→ Records supplied:
== Segment start ==

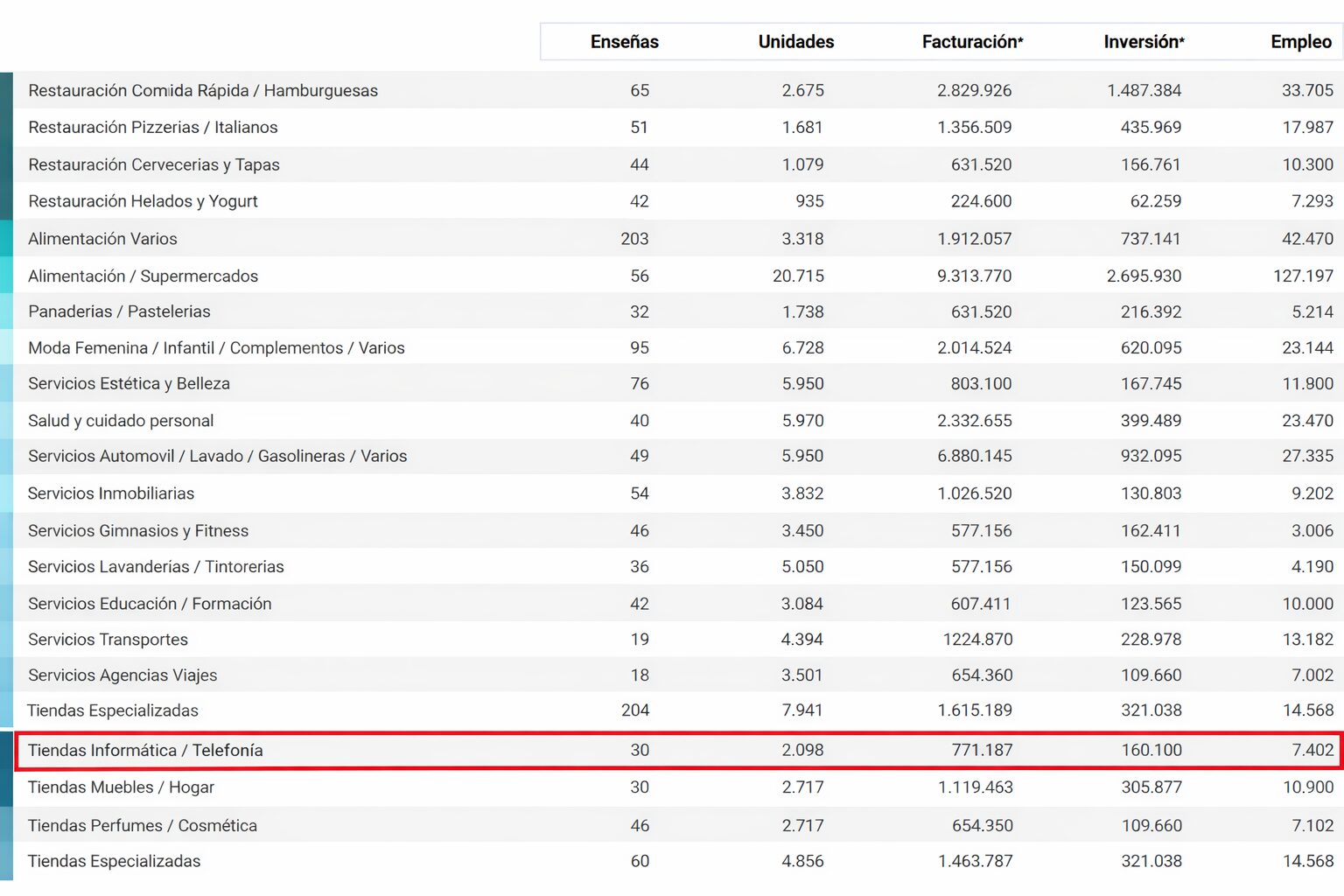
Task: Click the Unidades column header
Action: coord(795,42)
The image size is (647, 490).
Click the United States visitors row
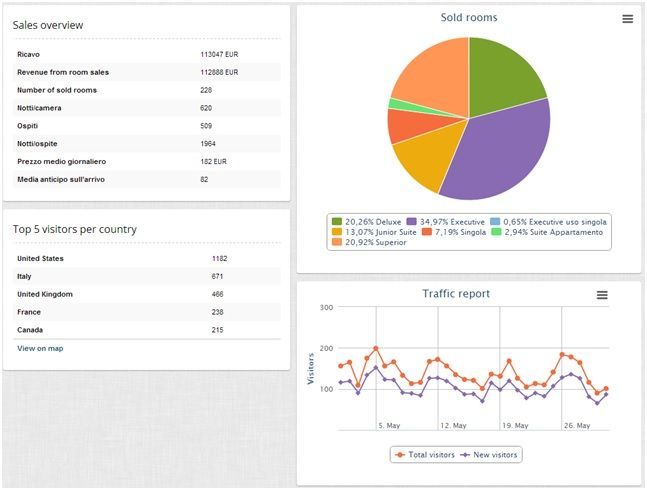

== Segment end ==
== Segment start ==

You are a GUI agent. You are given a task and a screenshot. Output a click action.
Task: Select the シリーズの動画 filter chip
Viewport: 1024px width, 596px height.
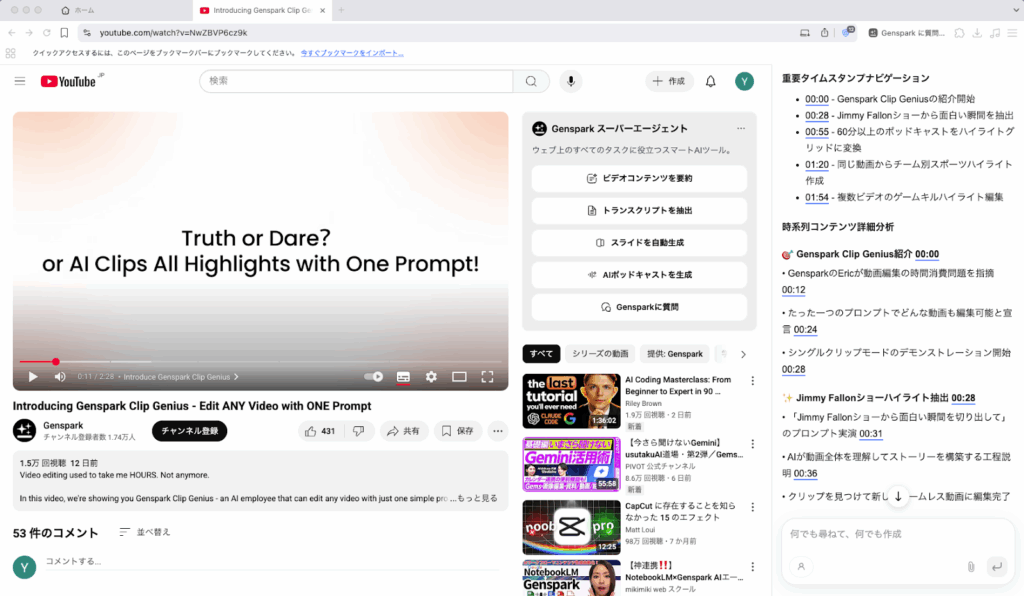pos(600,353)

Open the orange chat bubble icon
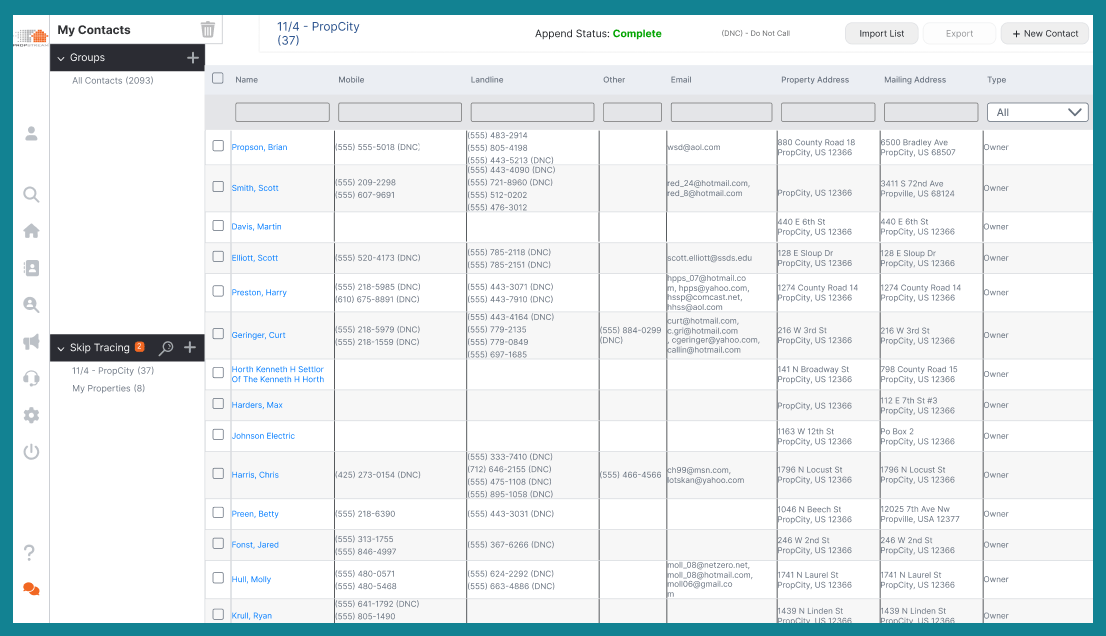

== Segment end ==
== Segment start ==

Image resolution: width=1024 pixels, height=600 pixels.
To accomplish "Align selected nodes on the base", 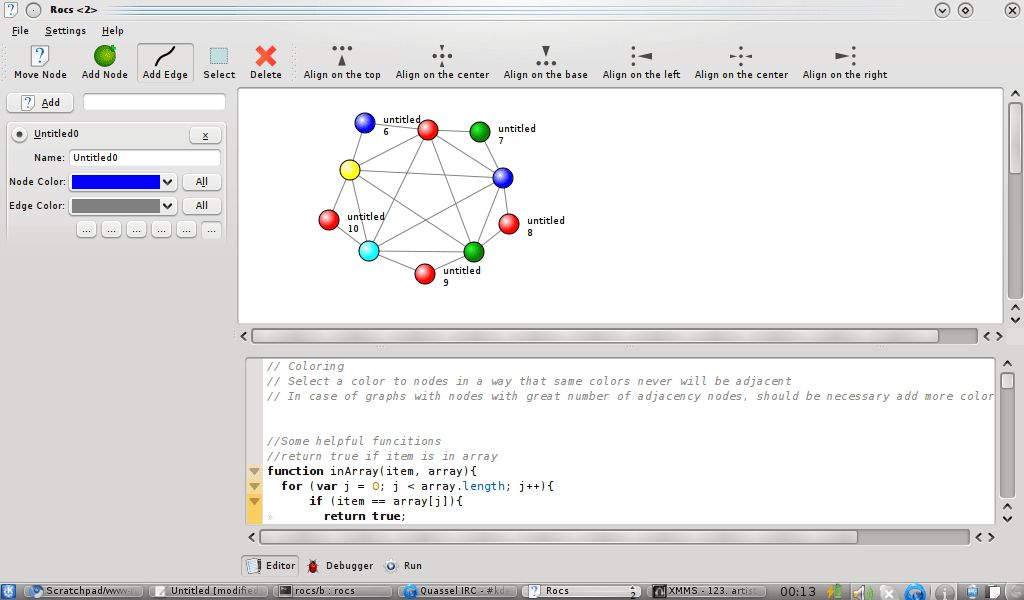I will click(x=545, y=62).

== Segment end ==

→ Your assignment: Exactly the lines above from the one that contains "You are a GUI" down to the one that contains "Open the orange chat bubble icon" are to be output, both ends kept and pictures omitted.

→ Exercise output:
You are a GUI agent. You are given a task and a screenshot. Output a click action.
Task: Select the シリーズの動画 filter chip
Viewport: 1024px width, 596px height.
pos(600,353)

Open the orange chat bubble icon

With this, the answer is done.